Histone deacetylase inhibitor (HDACI) PCI-24781 potentiates cytotoxic effects of doxorubicin in bone sarcoma cells.

机构信息

Department of Orthopaedic Surgery, Massachusetts General Hospital and Harvard Medical School, Boston, MA 02114, USA.

出版信息

Cancer Chemother Pharmacol. 2011 Feb;67(2):439-46. doi: 10.1007/s00280-010-1344-7. Epub 2010 May 12.

DOI:10.1007/s00280-010-1344-7

PMID:20461381

Abstract

PURPOSE

To better understand the mechanisms of cytotoxicity and cell death induced by HDACI PCI-24781 in bone sarcoma cells.

METHODS

Four bone sarcoma cell lines were treated with PCI-24781, and the cytotoxicity was investigated. Further, accumulation of acetylated histones, p21, and PARP cleavage were evaluated in PCI-24781-treated cells. The synergistic effect of PCI-24781 to doxorubicin and its mechanism was investigated in bone sarcoma cells.

RESULTS

MTT assay demonstrated that the growth of bone sarcoma cells was inhibited after treatment with PCI-24781. Accumulation of acetylated histones, p21, and PARP cleavage were found in PCI-24781-treated cells. Expression of DNA repair protein RAD51 was inhibited, and the expression of apoptosis protein GADD45α was induced by PCI-24781 in bone sarcoma cells. Bone sarcoma cells treated with PCI-24781 become more sensitive to doxorubicin. The caspase-3/7 activity was increased with doxorubicin and PCI-24781 treatment in these cells.

CONCLUSIONS

HDACI PCI-24781 has a synergistic effect on doxorubicin-induced apoptosis in bone sarcoma cells.

摘要

目的

深入了解组蛋白去乙酰化酶抑制剂 PCI-24781 在骨肉瘤细胞中诱导细胞毒性和细胞死亡的机制。

方法

用 PCI-24781 处理四种骨肉瘤细胞系，并检测其细胞毒性。
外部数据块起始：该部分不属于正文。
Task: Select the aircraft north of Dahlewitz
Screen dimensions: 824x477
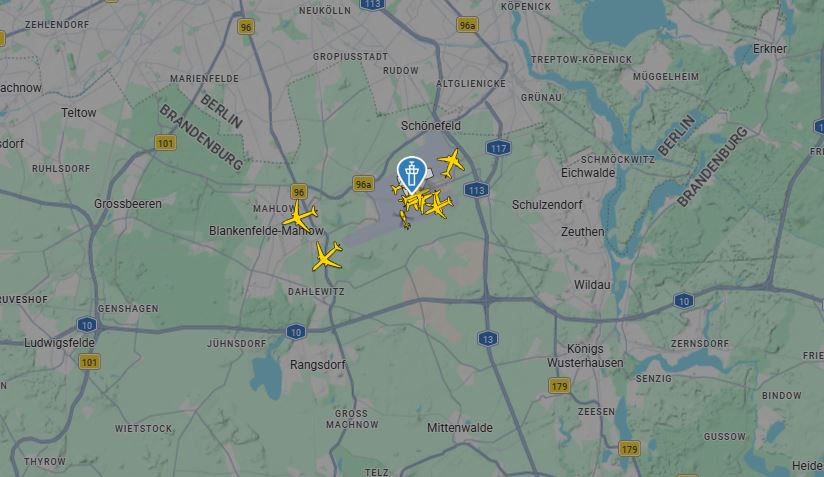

进一步评估 PCI-24781 处理细胞中乙酰化组蛋白、p21 和 PARP 切割的积累情况。研究了 PCI-24781 与阿霉素联合应用的协同作用及其在骨肉瘤细胞中的机制。

结果

MTT 检测表明，PCI-24781 处理后骨肉瘤细胞的生长受到抑制。在 PCI-24781 处理的细胞中发现乙酰化组蛋白、p21 和 PARP 切割的积累。DNA 修复蛋白 RAD51 的表达受到抑制，而凋亡蛋白 GADD45α 的表达则被 PCI-24781 诱导。经 PCI-24781 处理的骨肉瘤细胞对阿霉素更加敏感。这些细胞中，caspase-3/7 活性随着阿霉素和 PCI-24781 的处理而增加。